Projet Intercropvalues : chronique du rendez-vous annuel
Cultures associées
Projet INTERCROPVALUES
Publié le
Les 1, 2 et 3 octobre 2025, les partenaires du projet Intercropvalues se sont réunis pour la troisième année de consortium, cette fois-ci en Ecosse, au Collège Rural (SRUC). L’occasion de partager l’avancée des travaux de ces trois premières années.
Partager l'article :
Le Projet Intercropvalues en bref
Pour rappel, le projet Intercropvalues vise à exploiter les avantages des cultures associées pour concevoir et gérer des systèmes de culture productifs, diversifiés, résilients, rentables et respectueux de l’environnement, acceptables pour les agriculteurs et acteurs de la chaîne agroalimentaire. Il développe à la fois une action de recherche scientifique pour mieux comprendre et modéliser le fonctionnement intime des intercultures et une analyse détaillée des verrous et leviers au niveau de la filière pour identifier des solutions crédibles pouvant être adoptées par les agriculteurs et les acteurs de la filière.
La mise en œuvre de ce projets d’envergure s’appuie sur un réseau de 13 cas d’étude de co-innovation (CICS), situés au Danemark, en Suède, au Royaume-Uni, en France, en Allemagne, en Espagne, en République serbe, en Italie, au Mozambique et en Suisse. L’un des cas d’étude français est un groupe d’agriculteurs de la région angevine, accompagné par l’Union des Cuma Pays de la Loire, le GABB Anjou, l’INRAE, la FRCuma Ouest et la FNCuma.

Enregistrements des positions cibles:
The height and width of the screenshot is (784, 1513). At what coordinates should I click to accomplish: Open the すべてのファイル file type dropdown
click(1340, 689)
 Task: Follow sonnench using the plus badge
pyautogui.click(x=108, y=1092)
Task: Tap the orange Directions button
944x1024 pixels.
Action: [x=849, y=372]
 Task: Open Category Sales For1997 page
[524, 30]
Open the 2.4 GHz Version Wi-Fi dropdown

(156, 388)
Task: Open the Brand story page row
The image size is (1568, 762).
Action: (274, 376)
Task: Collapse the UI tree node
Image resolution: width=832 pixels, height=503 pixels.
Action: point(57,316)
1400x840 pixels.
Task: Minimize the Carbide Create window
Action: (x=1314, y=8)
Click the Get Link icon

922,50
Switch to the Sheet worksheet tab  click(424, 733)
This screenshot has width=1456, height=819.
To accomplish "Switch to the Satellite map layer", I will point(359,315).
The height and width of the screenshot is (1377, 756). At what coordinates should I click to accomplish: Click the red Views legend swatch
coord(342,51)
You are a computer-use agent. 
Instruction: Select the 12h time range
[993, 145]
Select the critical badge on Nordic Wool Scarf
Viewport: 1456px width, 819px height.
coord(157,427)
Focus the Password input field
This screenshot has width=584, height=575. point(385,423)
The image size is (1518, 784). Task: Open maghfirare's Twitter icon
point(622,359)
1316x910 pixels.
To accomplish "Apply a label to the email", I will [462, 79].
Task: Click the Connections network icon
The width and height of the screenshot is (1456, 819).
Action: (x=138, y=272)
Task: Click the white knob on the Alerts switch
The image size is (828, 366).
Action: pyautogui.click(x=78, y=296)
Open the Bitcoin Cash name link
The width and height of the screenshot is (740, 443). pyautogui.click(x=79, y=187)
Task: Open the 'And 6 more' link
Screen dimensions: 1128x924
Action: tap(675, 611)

TRAVAIL À FAIRE ->
Reprenez l'extrait sur le projet Intercropvalues depuis « Projet Intercropvalues : chronique » jusqu'à « trois premières années. » inclus, s'il vous plaît, en renommant « Collège Rural » en « Scotland's Rural College ».

RÉPONSE ->
Projet Intercropvalues : chronique du rendez-vous annuel
Cultures associées
Projet INTERCROPVALUES
Publié le
Les 1, 2 et 3 octobre 2025, les partenaires du projet Intercropvalues se sont réunis pour la troisième année de consortium, cette fois-ci en Ecosse, au Scotland's Rural College (SRUC). L’occasion de partager l’avancée des travaux de ces trois premières années.